#### What to do:
1: Reproduce the page on question writing from "Terms that can" up to and including "transcribing error rate).".
2: Answer these from the page on question writing:
(a) Which two terms are given to illustrate ambiguity?
(b) In the speech recognition case, what makes automated recognition count as better than human recognition?
(c) By what year must the loss of life in the South China Sea occur for the question to resolve positively?

#### Source:
------------------------------------
Best practices for question writing

This page lists recommendations and common failure modes involved in crafting good forecasting questions.

Table of contents

  1. Failure modes of operationalization
    1. Ambiguity
    2. Underspecification
    3. Spurious resolutions
    4. Trivial pathways
    5. Failed parameter tuning
    6. Non-incentive compatible questions

Failure modes of operationalization

These are some common ways in which a technical forecasting question can fail to capture the important, intended uncertainty. (Note that the below examples are not fully fleshed out questions, in order to allow for easier reading.)

Ambiguity

Terms that can have many different meanings, such as “AGI” or “hardcoded knowledge”.

Underspecification

Resolution criteria that neglects to specify how questions should be resolved in possible scenarios.

Examples

This questions resolves positively if an article in a reputable journal article finds that ommerically-available automated speech recognition is better than human speech recognition (in the sense of having a lower transcribing error rate). 

if a journal article is published that finds that in only in some domains commerically-available automated speech recognition is better, but worse in most other domains, it is unclear from the resolution criteria how this question should be resolved.

Spurious resolutions

Edge-case resolutions that technically satisfy the description as written, yet fail to capture the intention of the question.

Examples

Positively resolving the question:

Will there be an incident causing the loss of human life in the
South China Sea (a highly politically contested sea in the pacific ocean) by 2018?
------------------------------------
#### Dataset section:

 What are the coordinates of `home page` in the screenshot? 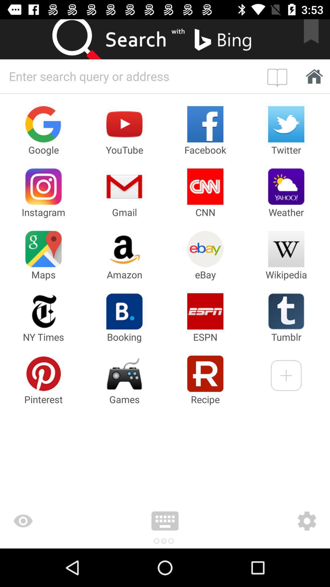 It's located at (279, 76).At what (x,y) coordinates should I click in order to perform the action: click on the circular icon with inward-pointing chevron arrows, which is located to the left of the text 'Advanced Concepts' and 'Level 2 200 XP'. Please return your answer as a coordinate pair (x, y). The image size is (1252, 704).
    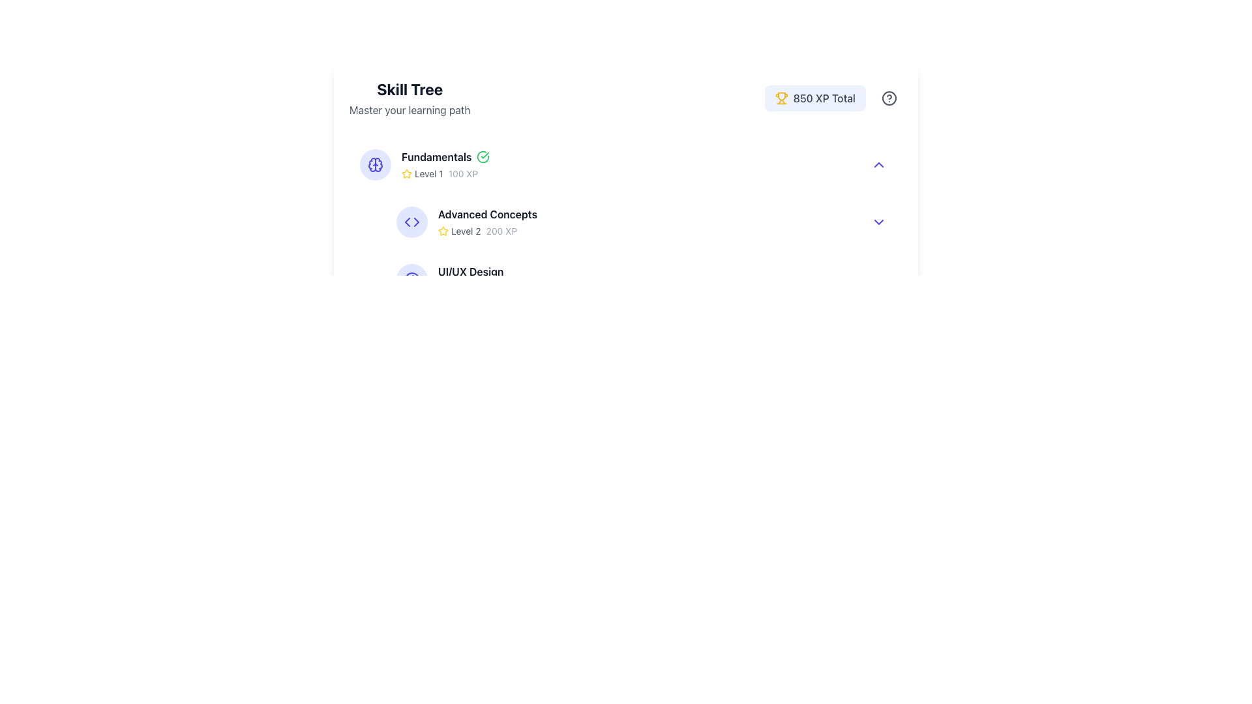
    Looking at the image, I should click on (411, 221).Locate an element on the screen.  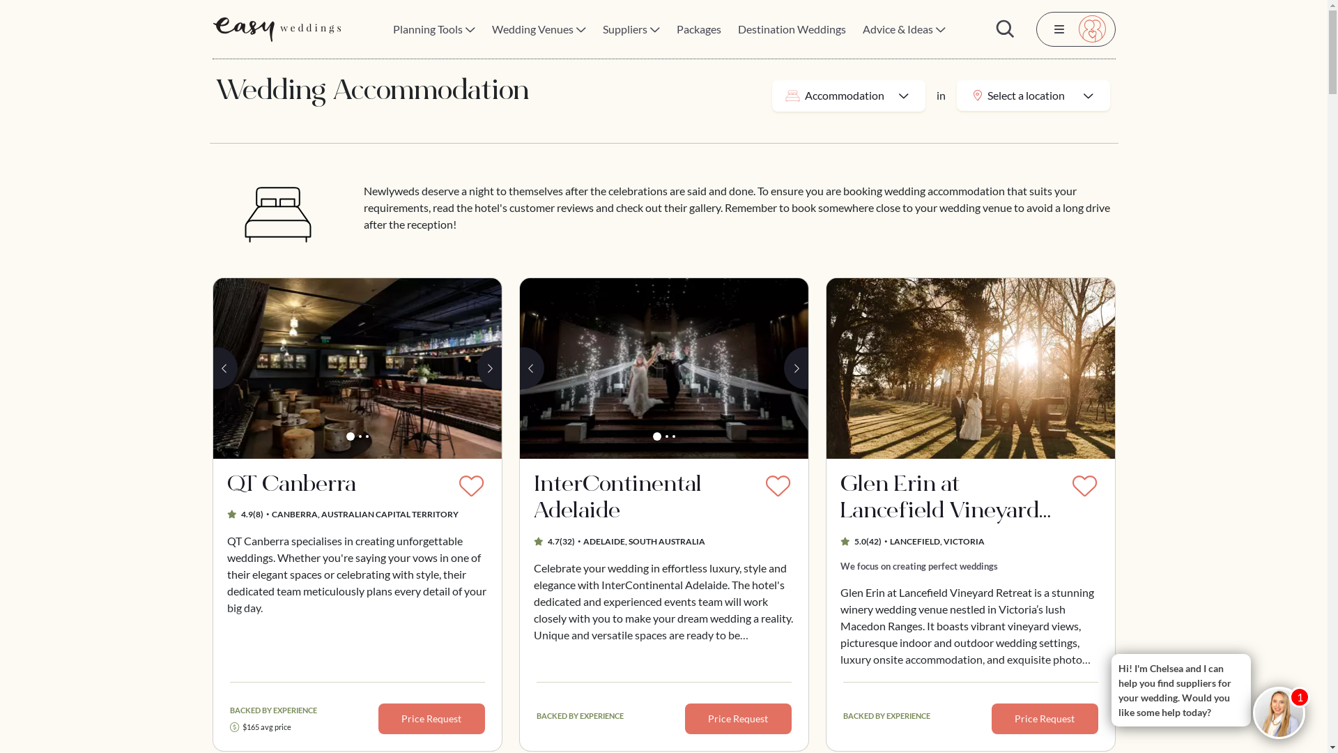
------------------------------------
#### Exercise responses:
1:
Terms that can have many different meanings, such as “AGI” or “hardcoded knowledge”.

Underspecification

Resolution criteria that neglects to specify how questions should be resolved in possible scenarios.

Examples

This questions resolves positively if an article in a reputable journal article finds that ommerically-available automated speech recognition is better than human speech recognition (in the sense of having a lower transcribing error rate).

2:
(a) "AGI" and "hardcoded knowledge"
(b) Having a lower transcribing error rate
(c) 2018